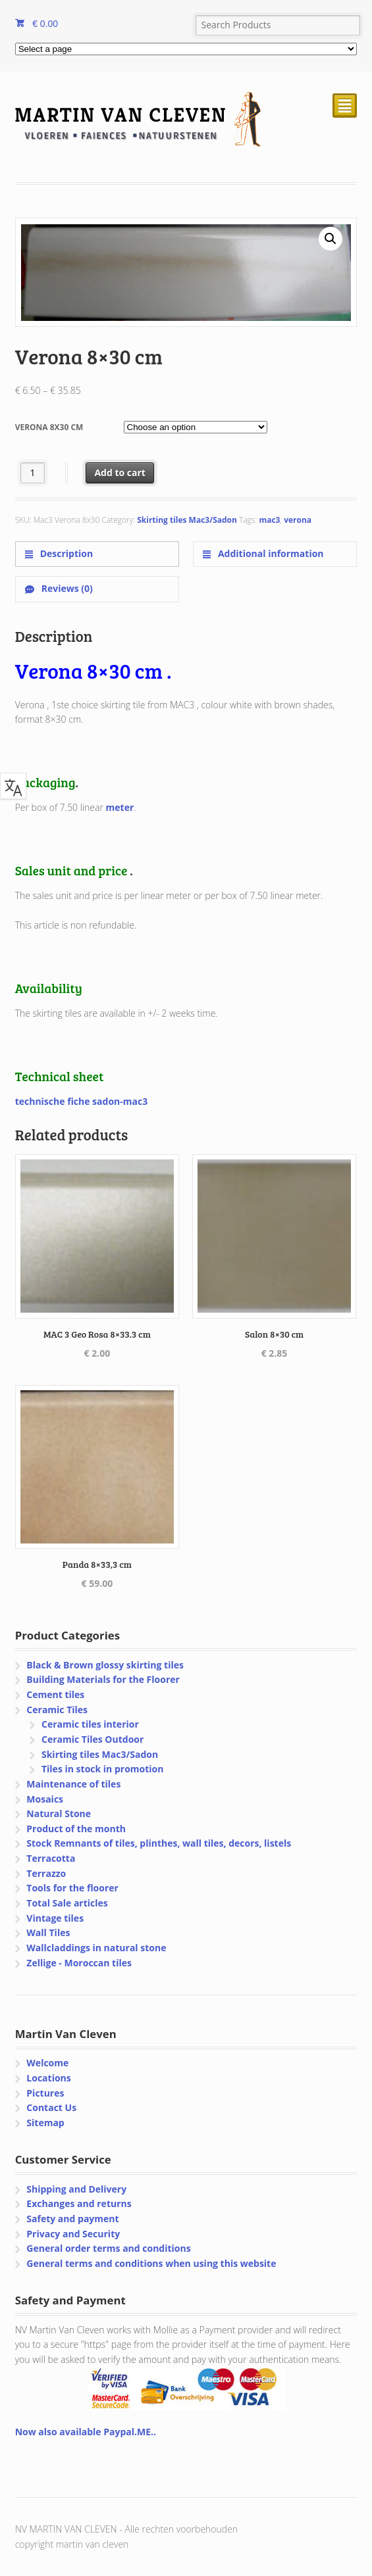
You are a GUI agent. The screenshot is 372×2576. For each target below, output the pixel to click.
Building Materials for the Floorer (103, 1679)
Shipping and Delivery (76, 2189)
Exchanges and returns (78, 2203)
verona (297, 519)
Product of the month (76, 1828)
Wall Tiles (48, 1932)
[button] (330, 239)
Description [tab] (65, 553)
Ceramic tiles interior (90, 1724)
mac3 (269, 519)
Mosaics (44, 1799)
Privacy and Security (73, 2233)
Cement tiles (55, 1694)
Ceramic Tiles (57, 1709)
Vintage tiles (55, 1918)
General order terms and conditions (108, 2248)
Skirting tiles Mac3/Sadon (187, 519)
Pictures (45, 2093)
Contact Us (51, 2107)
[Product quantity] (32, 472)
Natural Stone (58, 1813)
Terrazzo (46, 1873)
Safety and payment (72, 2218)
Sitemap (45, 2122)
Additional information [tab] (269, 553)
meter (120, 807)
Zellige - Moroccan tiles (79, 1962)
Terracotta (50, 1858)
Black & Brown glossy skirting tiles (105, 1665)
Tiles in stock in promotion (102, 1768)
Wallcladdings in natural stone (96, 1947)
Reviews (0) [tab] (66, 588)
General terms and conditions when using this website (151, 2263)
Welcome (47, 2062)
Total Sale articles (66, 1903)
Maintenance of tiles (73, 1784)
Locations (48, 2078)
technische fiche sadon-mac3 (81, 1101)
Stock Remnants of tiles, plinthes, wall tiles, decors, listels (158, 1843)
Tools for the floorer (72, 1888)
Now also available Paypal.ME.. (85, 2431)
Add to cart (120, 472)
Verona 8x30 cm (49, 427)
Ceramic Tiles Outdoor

********

DESCRIPTION OF THE TASK »
Could you rewrite the records above as a numbered list, with no blank lines and no pictures?

OUTPUT FOR THIS TASK »
1. You are a GUI agent. The screenshot is 372×2576. For each target below, output the pixel to click.
2. Building Materials for the Floorer (103, 1679)
3. Shipping and Delivery (76, 2189)
4. Exchanges and returns (78, 2203)
5. verona (297, 519)
6. Product of the month (76, 1828)
7. Wall Tiles (48, 1932)
8. [button] (330, 239)
9. Description [tab] (65, 553)
10. Ceramic tiles interior (90, 1724)
11. mac3 (269, 519)
12. Mosaics (44, 1799)
13. Privacy and Security (73, 2233)
14. Cement tiles (55, 1694)
15. Ceramic Tiles (57, 1709)
16. Vintage tiles (55, 1918)
17. General order terms and conditions (108, 2248)
18. Skirting tiles Mac3/Sadon (187, 519)
19. Pictures (45, 2093)
20. Contact Us (51, 2107)
21. [Product quantity] (32, 472)
22. Natural Stone (58, 1813)
23. Terrazzo (46, 1873)
24. Safety and payment (72, 2218)
25. Sitemap (45, 2122)
26. Additional information [tab] (269, 553)
27. meter (120, 807)
28. Zellige - Moroccan tiles (79, 1962)
29. Terracotta (50, 1858)
30. Black & Brown glossy skirting tiles (105, 1665)
31. Tiles in stock in promotion (102, 1768)
32. Wallcladdings in natural stone (96, 1947)
33. Reviews (0) [tab] (66, 588)
34. General terms and conditions when using this website (151, 2263)
35. Welcome (47, 2062)
36. Total Sale articles (66, 1903)
37. Maintenance of tiles (73, 1784)
38. Locations (48, 2078)
39. technische fiche sadon-mac3 (81, 1101)
40. Stock Remnants of tiles, plinthes, wall tiles, decors, listels (158, 1843)
41. Tools for the floorer (72, 1888)
42. Now also available Paypal.ME.. (85, 2431)
43. Add to cart (120, 472)
44. Verona 8x30 cm (49, 427)
45. Ceramic Tiles Outdoor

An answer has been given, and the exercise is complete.